## Action item
Set down the entries below once more, precisely as they stand.

## Data extracts
§ §
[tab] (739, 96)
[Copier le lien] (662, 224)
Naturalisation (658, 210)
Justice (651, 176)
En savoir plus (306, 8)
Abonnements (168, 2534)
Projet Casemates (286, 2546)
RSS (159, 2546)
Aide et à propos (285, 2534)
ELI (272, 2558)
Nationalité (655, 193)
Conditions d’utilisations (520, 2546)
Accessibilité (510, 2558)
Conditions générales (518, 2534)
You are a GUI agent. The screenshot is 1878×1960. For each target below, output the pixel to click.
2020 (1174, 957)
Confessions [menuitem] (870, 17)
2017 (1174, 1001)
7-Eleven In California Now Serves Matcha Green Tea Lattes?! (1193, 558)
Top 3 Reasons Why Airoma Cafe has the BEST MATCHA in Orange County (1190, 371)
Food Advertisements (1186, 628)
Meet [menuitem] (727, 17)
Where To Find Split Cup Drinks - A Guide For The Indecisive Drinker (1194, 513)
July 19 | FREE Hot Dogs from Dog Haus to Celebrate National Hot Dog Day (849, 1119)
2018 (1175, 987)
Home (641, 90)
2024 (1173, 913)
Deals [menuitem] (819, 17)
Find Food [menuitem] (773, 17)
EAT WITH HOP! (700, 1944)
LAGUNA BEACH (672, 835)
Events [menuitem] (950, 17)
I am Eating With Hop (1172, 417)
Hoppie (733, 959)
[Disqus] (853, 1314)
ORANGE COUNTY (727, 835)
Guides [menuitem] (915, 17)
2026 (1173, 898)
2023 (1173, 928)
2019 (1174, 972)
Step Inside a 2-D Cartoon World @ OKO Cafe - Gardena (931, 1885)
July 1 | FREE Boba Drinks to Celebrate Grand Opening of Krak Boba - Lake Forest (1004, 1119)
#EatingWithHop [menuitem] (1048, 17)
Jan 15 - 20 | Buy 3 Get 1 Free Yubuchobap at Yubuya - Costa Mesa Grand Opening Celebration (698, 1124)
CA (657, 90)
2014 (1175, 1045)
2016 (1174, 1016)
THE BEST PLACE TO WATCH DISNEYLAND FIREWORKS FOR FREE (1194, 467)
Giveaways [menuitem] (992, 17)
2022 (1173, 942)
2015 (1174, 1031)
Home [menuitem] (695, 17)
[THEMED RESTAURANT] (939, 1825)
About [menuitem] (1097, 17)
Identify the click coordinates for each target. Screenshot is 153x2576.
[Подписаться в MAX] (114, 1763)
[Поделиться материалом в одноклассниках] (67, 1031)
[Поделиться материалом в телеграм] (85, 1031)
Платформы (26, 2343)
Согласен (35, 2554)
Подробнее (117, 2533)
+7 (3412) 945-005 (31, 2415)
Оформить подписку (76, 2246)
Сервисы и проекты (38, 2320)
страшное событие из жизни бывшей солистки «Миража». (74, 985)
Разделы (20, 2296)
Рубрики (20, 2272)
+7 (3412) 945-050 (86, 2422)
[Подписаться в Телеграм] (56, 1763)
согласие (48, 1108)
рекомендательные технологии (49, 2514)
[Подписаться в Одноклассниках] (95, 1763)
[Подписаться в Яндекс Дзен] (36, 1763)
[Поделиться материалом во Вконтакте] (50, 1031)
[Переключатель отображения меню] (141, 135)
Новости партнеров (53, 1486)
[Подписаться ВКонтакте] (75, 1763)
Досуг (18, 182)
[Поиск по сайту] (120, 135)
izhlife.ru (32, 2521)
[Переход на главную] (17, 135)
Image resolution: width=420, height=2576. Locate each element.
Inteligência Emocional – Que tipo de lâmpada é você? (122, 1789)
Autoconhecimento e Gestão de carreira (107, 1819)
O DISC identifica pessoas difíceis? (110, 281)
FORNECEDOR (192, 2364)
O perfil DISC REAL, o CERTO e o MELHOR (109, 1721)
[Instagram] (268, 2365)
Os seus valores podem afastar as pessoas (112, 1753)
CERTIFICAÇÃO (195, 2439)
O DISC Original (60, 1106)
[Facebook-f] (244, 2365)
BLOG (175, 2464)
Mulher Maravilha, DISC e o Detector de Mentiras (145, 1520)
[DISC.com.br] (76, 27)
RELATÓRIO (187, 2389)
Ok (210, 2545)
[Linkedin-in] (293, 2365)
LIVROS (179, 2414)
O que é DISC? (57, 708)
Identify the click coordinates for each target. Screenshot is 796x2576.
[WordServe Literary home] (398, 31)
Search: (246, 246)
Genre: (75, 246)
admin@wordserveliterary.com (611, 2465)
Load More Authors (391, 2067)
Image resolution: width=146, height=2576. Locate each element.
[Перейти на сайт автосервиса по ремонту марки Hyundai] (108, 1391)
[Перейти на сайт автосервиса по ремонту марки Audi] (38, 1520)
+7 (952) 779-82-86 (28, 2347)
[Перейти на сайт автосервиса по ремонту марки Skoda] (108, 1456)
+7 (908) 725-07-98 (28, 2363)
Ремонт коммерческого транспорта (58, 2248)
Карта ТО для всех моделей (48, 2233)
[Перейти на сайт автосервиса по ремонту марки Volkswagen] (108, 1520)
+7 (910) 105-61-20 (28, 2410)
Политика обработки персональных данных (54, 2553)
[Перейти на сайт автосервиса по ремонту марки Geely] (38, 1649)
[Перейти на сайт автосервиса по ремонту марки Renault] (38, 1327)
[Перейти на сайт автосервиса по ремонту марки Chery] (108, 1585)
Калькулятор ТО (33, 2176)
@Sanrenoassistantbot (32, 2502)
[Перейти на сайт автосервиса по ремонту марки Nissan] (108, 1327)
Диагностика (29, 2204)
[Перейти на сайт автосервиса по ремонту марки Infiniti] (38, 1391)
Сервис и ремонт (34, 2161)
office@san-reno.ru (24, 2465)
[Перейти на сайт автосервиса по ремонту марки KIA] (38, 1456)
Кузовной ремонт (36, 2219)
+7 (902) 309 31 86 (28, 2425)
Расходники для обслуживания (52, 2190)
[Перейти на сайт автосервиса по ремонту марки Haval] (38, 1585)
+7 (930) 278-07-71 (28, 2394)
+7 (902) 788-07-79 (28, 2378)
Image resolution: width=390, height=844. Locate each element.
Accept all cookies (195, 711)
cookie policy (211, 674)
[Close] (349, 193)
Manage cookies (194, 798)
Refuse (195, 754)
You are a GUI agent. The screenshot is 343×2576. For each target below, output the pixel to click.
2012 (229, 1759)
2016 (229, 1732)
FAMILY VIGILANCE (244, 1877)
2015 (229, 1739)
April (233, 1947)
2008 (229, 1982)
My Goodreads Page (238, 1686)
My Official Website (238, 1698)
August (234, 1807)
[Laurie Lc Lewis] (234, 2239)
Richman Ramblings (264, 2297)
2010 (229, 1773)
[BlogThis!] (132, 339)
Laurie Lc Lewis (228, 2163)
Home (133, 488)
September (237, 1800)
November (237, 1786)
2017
§ §
## Response to the task
[tab] (739, 96)
[Copier le lien] (662, 224)
Naturalisation (658, 210)
Justice (651, 176)
En savoir plus (306, 8)
Abonnements (168, 2534)
Projet Casemates (286, 2546)
RSS (159, 2546)
Aide et à propos (285, 2534)
ELI (272, 2558)
Nationalité (655, 193)
Conditions d’utilisations (520, 2546)
Accessibilité (510, 2558)
Conditions générales (518, 2534)
You are a GUI agent. The screenshot is 1878×1960. For each target below, output the pixel to click.
2020 (1174, 957)
Confessions [menuitem] (870, 17)
2017 (1174, 1001)
7-Eleven In California Now Serves Matcha Green Tea Lattes?! (1193, 558)
Top 3 Reasons Why Airoma Cafe has the BEST MATCHA in Orange County (1190, 371)
Food Advertisements (1186, 628)
Meet [menuitem] (727, 17)
Where To Find Split Cup Drinks - A Guide For The Indecisive Drinker (1194, 513)
July 19 | FREE Hot Dogs from Dog Haus to Celebrate National Hot Dog Day (849, 1119)
2018 (1175, 987)
Home (641, 90)
2024 (1173, 913)
Deals [menuitem] (819, 17)
Find Food [menuitem] (773, 17)
EAT WITH HOP! (700, 1944)
LAGUNA BEACH (672, 835)
Events [menuitem] (950, 17)
I am Eating With Hop (1172, 417)
Hoppie (733, 959)
[Disqus] (853, 1314)
ORANGE COUNTY (727, 835)
Guides [menuitem] (915, 17)
2026 (1173, 898)
2023 (1173, 928)
2019 (1174, 972)
Step Inside a 2-D Cartoon World @ OKO Cafe - Gardena (931, 1885)
July 1 | FREE Boba Drinks to Celebrate Grand Opening of Krak Boba - Lake Forest (1004, 1119)
#EatingWithHop [menuitem] (1048, 17)
Jan 15 - 20 | Buy 3 Get 1 Free Yubuchobap at Yubuya - Costa Mesa Grand Opening Celebration (698, 1124)
CA (657, 90)
2014 (1175, 1045)
2016 (1174, 1016)
THE BEST PLACE TO WATCH DISNEYLAND FIREWORKS FOR FREE (1194, 467)
Giveaways [menuitem] (992, 17)
2022 (1173, 942)
2015 (1174, 1031)
Home [menuitem] (695, 17)
[THEMED RESTAURANT] (939, 1825)
About [menuitem] (1097, 17)
Identify the click coordinates for each target. Screenshot is 153x2576.
[Подписаться в MAX] (114, 1763)
[Поделиться материалом в одноклассниках] (67, 1031)
[Поделиться материалом в телеграм] (85, 1031)
Платформы (26, 2343)
Согласен (35, 2554)
Подробнее (117, 2533)
+7 (3412) 945-005 (31, 2415)
Оформить подписку (76, 2246)
Сервисы и проекты (38, 2320)
страшное событие из жизни бывшей солистки «Миража». (74, 985)
Разделы (20, 2296)
Рубрики (20, 2272)
+7 (3412) 945-050 (86, 2422)
[Подписаться в Телеграм] (56, 1763)
согласие (48, 1108)
рекомендательные технологии (49, 2514)
[Подписаться в Одноклассниках] (95, 1763)
[Подписаться в Яндекс Дзен] (36, 1763)
[Поделиться материалом во Вконтакте] (50, 1031)
[Переключатель отображения меню] (141, 135)
Новости партнеров (53, 1486)
[Подписаться ВКонтакте] (75, 1763)
Досуг (18, 182)
[Поиск по сайту] (120, 135)
izhlife.ru (32, 2521)
[Переход на главную] (17, 135)
Image resolution: width=420, height=2576. Locate each element.
Inteligência Emocional – Que tipo de lâmpada é você? (122, 1789)
Autoconhecimento e Gestão de carreira (107, 1819)
O DISC identifica pessoas difíceis? (110, 281)
FORNECEDOR (192, 2364)
O perfil DISC REAL, o CERTO e o MELHOR (109, 1721)
[Instagram] (268, 2365)
Os seus valores podem afastar as pessoas (112, 1753)
CERTIFICAÇÃO (195, 2439)
O DISC Original (60, 1106)
[Facebook-f] (244, 2365)
BLOG (175, 2464)
Mulher Maravilha, DISC e o Detector de Mentiras (145, 1520)
[DISC.com.br] (76, 27)
RELATÓRIO (187, 2389)
Ok (210, 2545)
[Linkedin-in] (293, 2365)
LIVROS (179, 2414)
O que é DISC? (57, 708)
Identify the click coordinates for each target. Screenshot is 796x2576.
[WordServe Literary home] (398, 31)
Search: (246, 246)
Genre: (75, 246)
admin@wordserveliterary.com (611, 2465)
Load More Authors (391, 2067)
Image resolution: width=146, height=2576. Locate each element.
[Перейти на сайт автосервиса по ремонту марки Hyundai] (108, 1391)
[Перейти на сайт автосервиса по ремонту марки Audi] (38, 1520)
+7 (952) 779-82-86 (28, 2347)
[Перейти на сайт автосервиса по ремонту марки Skoda] (108, 1456)
+7 (908) 725-07-98 (28, 2363)
Ремонт коммерческого транспорта (58, 2248)
Карта ТО для всех моделей (48, 2233)
[Перейти на сайт автосервиса по ремонту марки Volkswagen] (108, 1520)
+7 (910) 105-61-20 (28, 2410)
Политика обработки персональных данных (54, 2553)
[Перейти на сайт автосервиса по ремонту марки Geely] (38, 1649)
[Перейти на сайт автосервиса по ремонту марки Renault] (38, 1327)
[Перейти на сайт автосервиса по ремонту марки Chery] (108, 1585)
Калькулятор ТО (33, 2176)
@Sanrenoassistantbot (32, 2502)
[Перейти на сайт автосервиса по ремонту марки Nissan] (108, 1327)
Диагностика (29, 2204)
[Перейти на сайт автосервиса по ремонту марки Infiniti] (38, 1391)
Сервис и ремонт (34, 2161)
office@san-reno.ru (24, 2465)
[Перейти на сайт автосервиса по ремонту марки KIA] (38, 1456)
Кузовной ремонт (36, 2219)
+7 (902) 309 31 86 (28, 2425)
Расходники для обслуживания (52, 2190)
[Перейти на сайт автосервиса по ремонту марки Haval] (38, 1585)
+7 (930) 278-07-71 (28, 2394)
+7 (902) 788-07-79 (28, 2378)
Image resolution: width=390, height=844. Locate each element.
Accept all cookies (195, 711)
cookie policy (211, 674)
[Close] (349, 193)
Manage cookies (194, 798)
Refuse (195, 754)
You are a GUI agent. The screenshot is 343×2576. For each target below, output the pixel to click.
2012 (229, 1759)
2016 (229, 1732)
FAMILY VIGILANCE (244, 1877)
2015 (229, 1739)
April (233, 1947)
2008 (229, 1982)
My Goodreads Page (238, 1686)
My Official Website (238, 1698)
August (234, 1807)
[Laurie Lc Lewis] (234, 2239)
Richman Ramblings (264, 2297)
2010 (229, 1773)
[BlogThis!] (132, 339)
Laurie Lc Lewis (228, 2163)
Home (133, 488)
September (237, 1800)
November (237, 1786)
2017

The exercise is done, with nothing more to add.